# clarification on setuid



## magnesium (May 8, 2012)

From reading the FreeBSD documentation, it seems like the setuid permission is given to a script or a program and allows it to run as another UID.  The reason behind this, using the passwd command as an example, is to allow a non-root user to change their password without changing anyone else's password (passwd prevents one user from being able to change other user's passords).  Is this correct?  Is the setuid permission used for any other purpose than to allow a user to use a program to access a file as another user?

A follow on question (if the above is incorrect, ignore this question), would implementing finer-grained file permissions (different permissions for different portions of a file) remove the necessity for the setuid permission?  For example, in the password database, each user would have permission to edit their own password, but not any other user's password.  This way, passwd could run with the permissions of the user that's changing their password.  I realize that this would be a huge rewrite, but beyond that, is this a possible solution, or would it just create more problems than it would solve?


----------



## SirDice (May 8, 2012)

magnesium said:
			
		

> A follow on question (if the above is incorrect, ignore this question), would implementing finer-grained file permissions (different permissions for different portions of a file) remove the necessity for the *setuid* permission?  For example, in the password database, each user would have permission to edit their own password, but not any other user's password.  This way, passwd could run with the permissions of the user that's changing their password.  I realize that this would be a huge rewrite, but beyond that, is this a possible solution, or would it just create more problems than it would solve?

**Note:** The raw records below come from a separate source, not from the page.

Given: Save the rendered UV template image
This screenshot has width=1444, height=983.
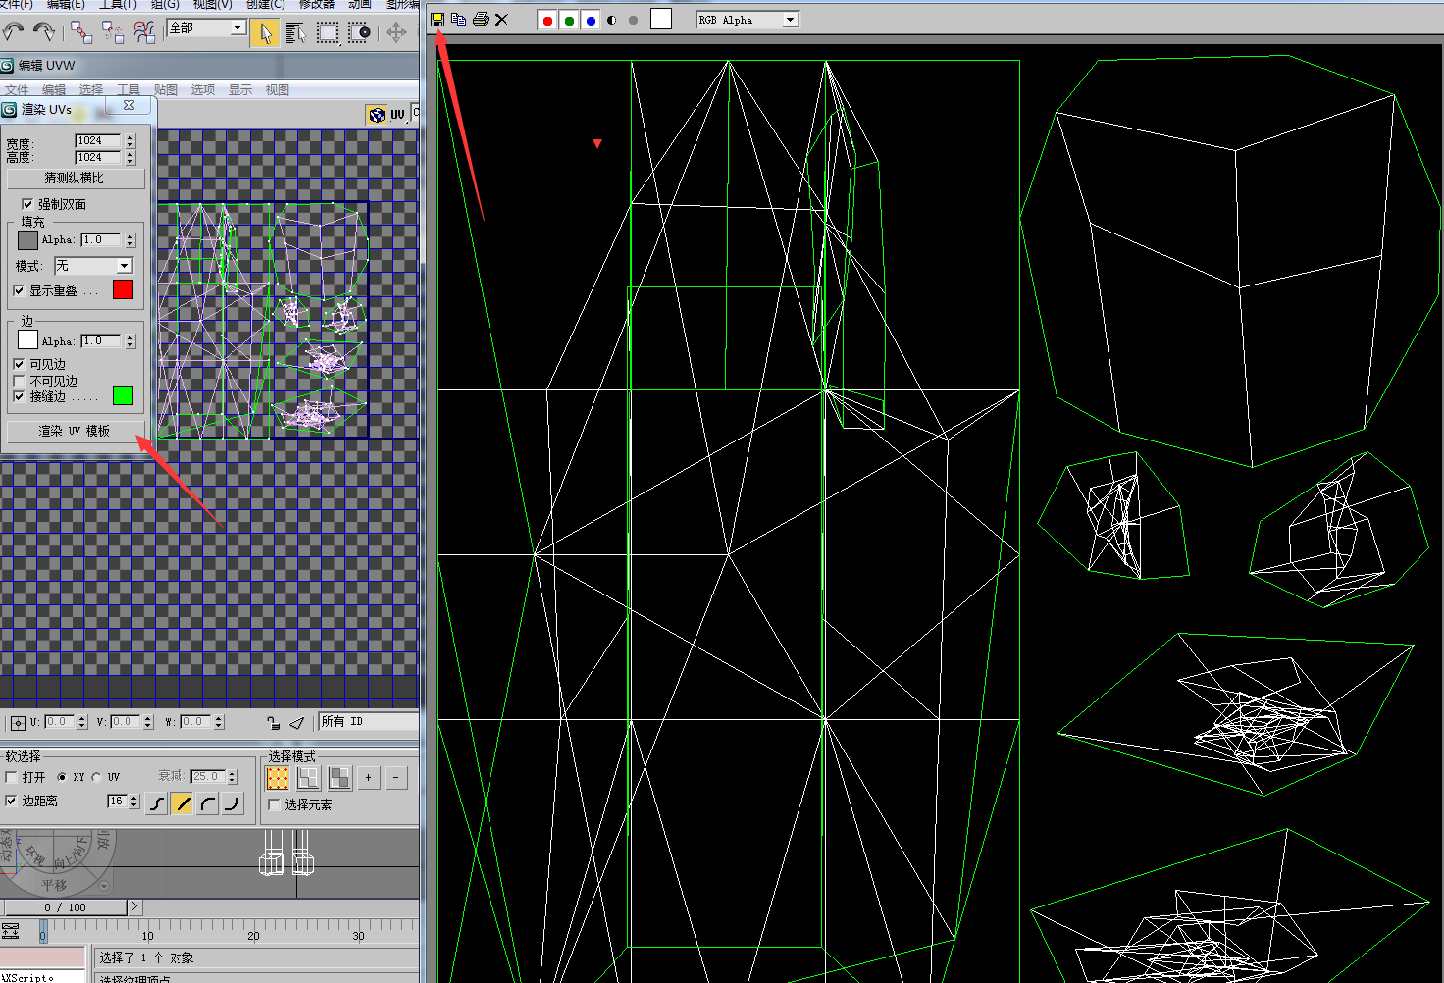Looking at the screenshot, I should pos(438,18).

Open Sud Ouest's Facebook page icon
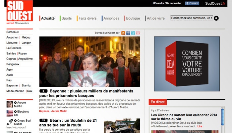(128, 33)
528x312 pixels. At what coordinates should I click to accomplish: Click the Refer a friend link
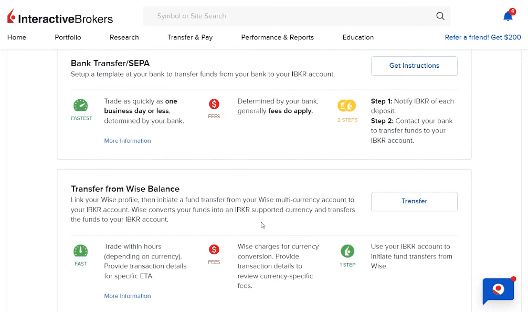tap(483, 37)
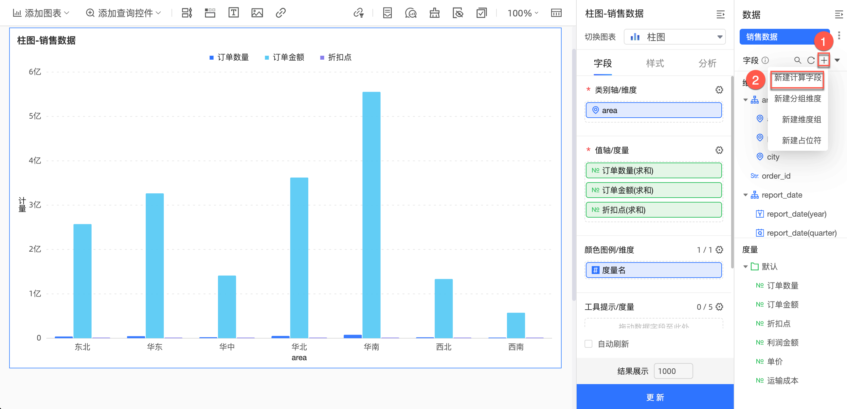Select 新建分组维度 menu entry
Image resolution: width=847 pixels, height=409 pixels.
[x=797, y=98]
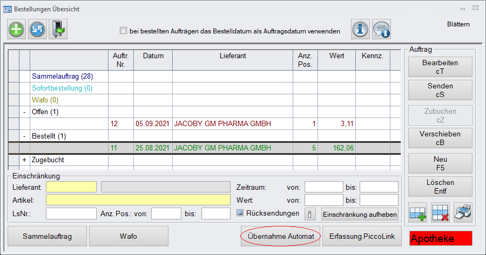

It's a possible solution, unfortunately you can't give different permissions on different parts of a file. It's an all or nothing deal, permissions are set on the entire file. It would be an administrative disaster if parts of a file could have different permissions.


----------



## fluca1978 (May 8, 2012)

magnesium said:
			
		

> A follow on question (if the above is incorrect, ignore this question), would implementing finer-grained file permissions (different permissions for different portions of a file) remove the necessity for the *setuid* permission?  For example, in the password database, each user would have permission to edit their own password, but not any other user's password.  This way, passwd could run with the permissions of the user that's changing their password.  I realize that this would be a huge rewrite, but beyond that, is this a possible solution, or would it just create more problems than it would solve?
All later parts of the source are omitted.